### THE PROBLEM
Rescale everything from the line containing "Where should I" down to the line containing "click(144, 621)", both lines included. Write those lines out in full, multiplying each coordinate in the answers by 0.8 and rounding to whole numbers with halves rounded up. Leave the pictures out.

### INPUT ROWS
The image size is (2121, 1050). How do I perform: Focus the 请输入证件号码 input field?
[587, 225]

--

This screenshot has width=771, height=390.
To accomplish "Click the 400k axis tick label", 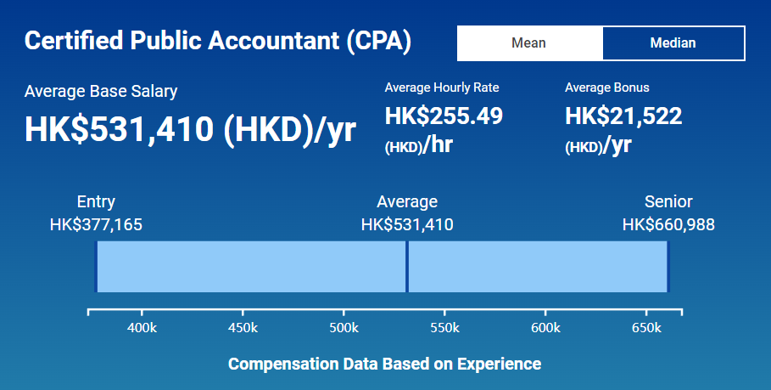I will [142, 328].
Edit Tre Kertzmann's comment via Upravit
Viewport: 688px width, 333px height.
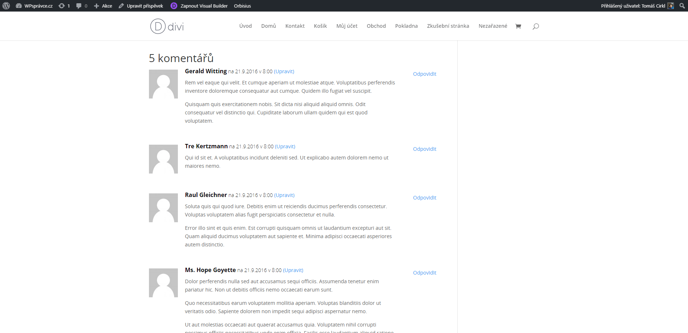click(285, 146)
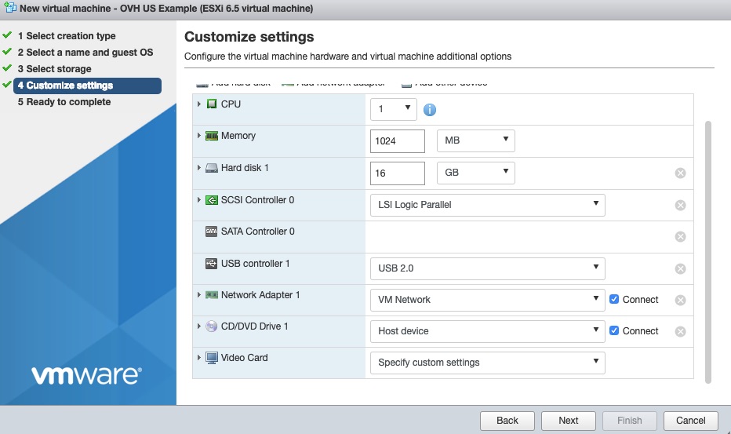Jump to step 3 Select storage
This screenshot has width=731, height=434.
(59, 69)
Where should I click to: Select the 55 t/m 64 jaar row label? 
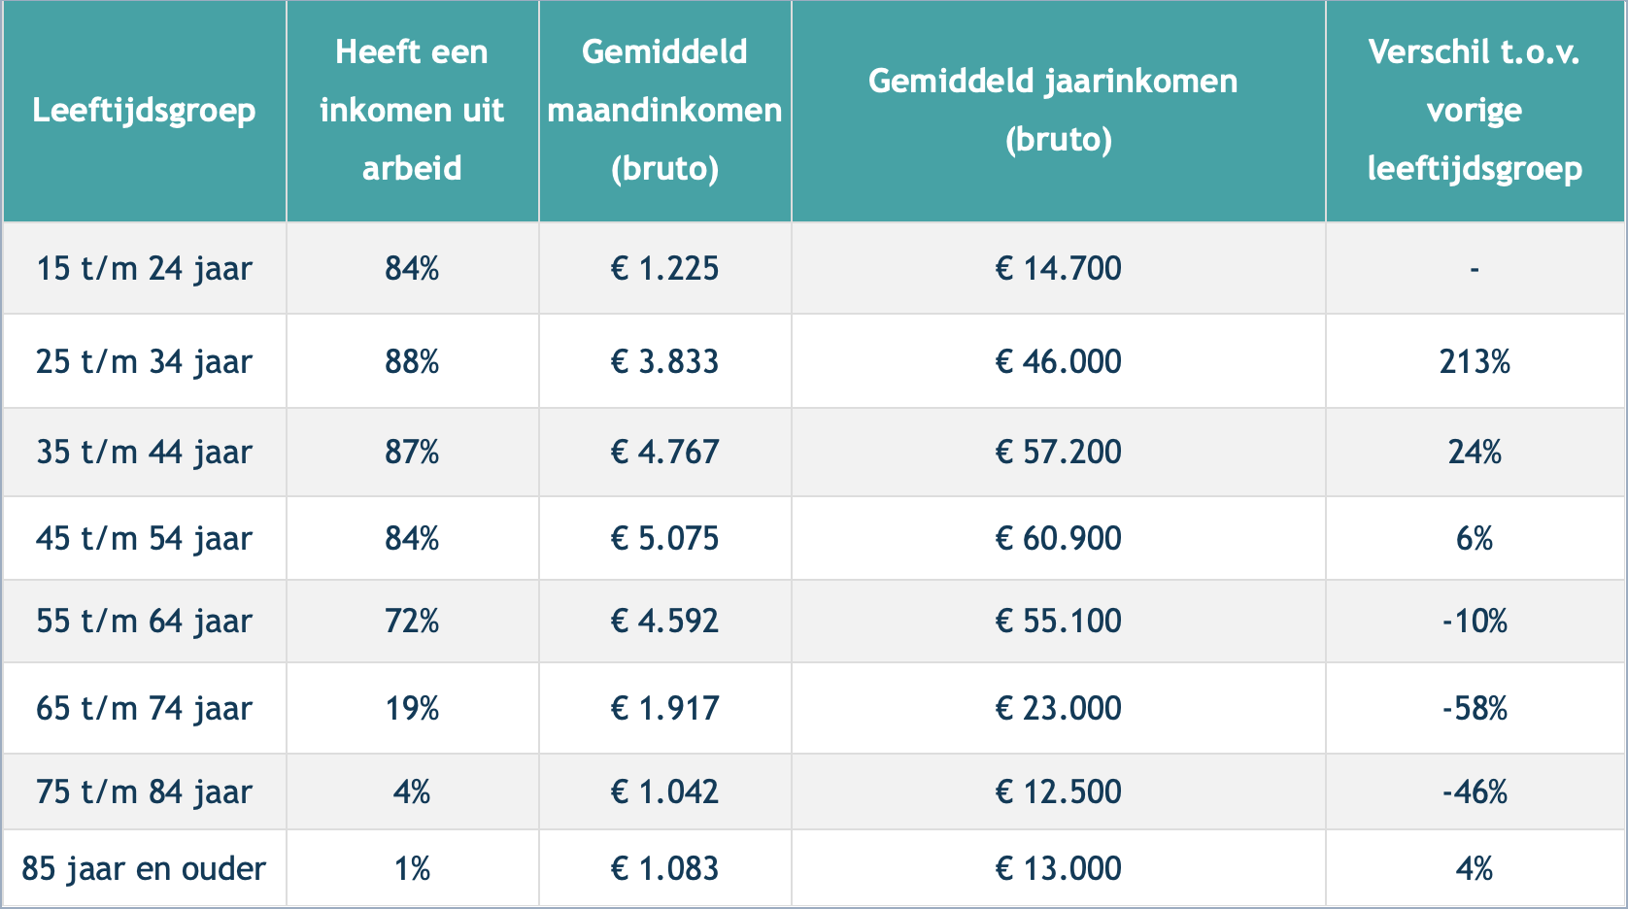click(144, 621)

==

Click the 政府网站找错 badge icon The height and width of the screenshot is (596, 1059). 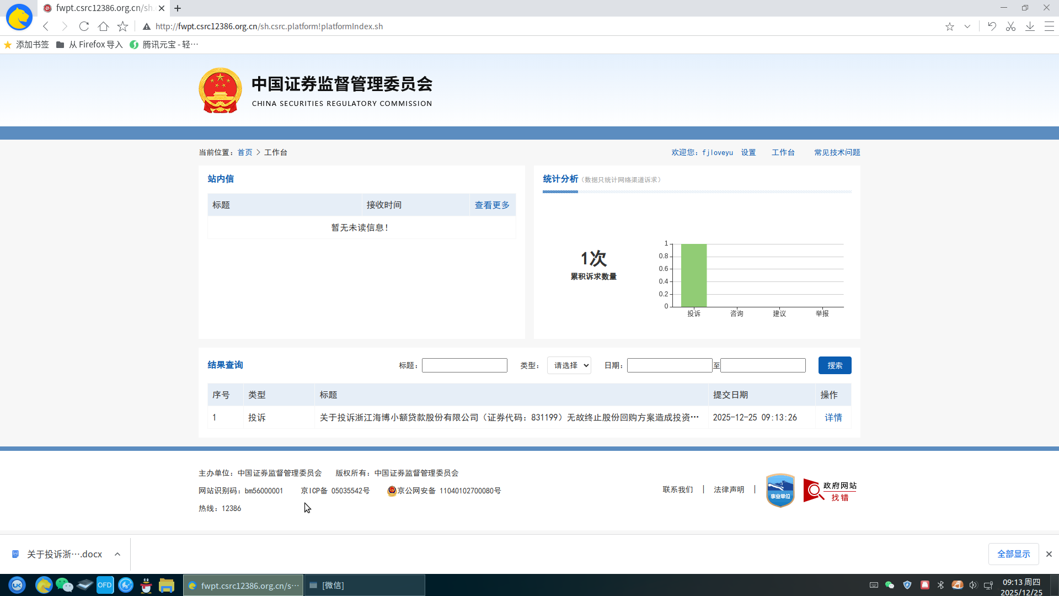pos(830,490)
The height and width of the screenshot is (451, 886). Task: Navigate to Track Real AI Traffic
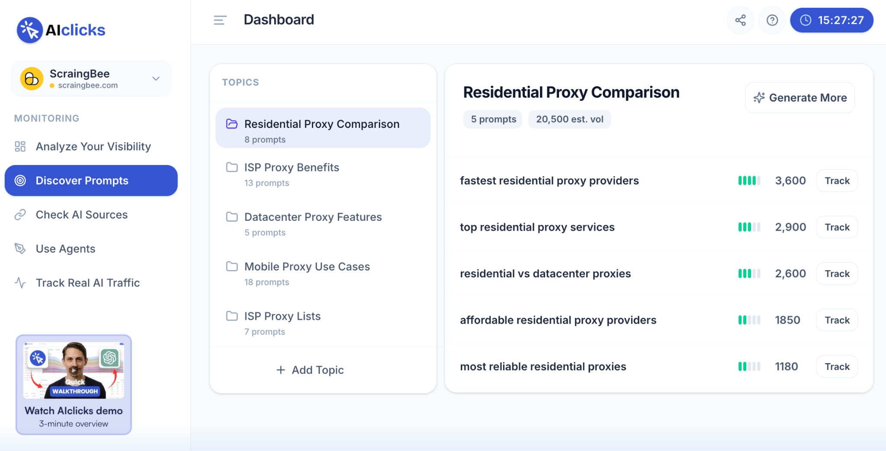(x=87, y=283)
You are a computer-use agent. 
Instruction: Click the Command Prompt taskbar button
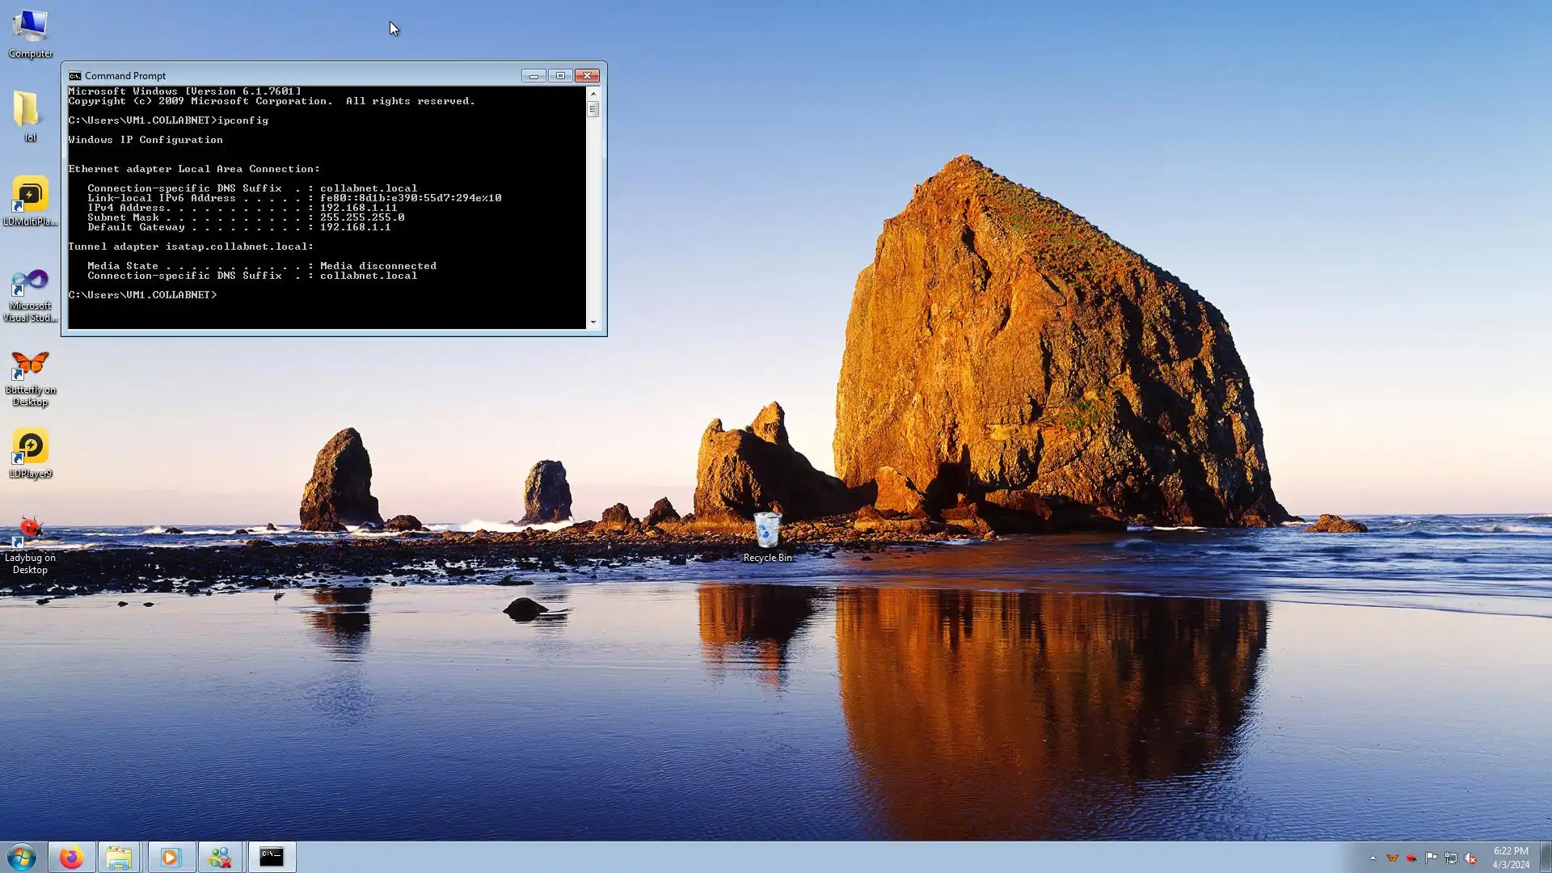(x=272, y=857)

### SOLUTION BELOW
Where should I click to: Select the 55 t/m 64 jaar row label? 
click(115, 497)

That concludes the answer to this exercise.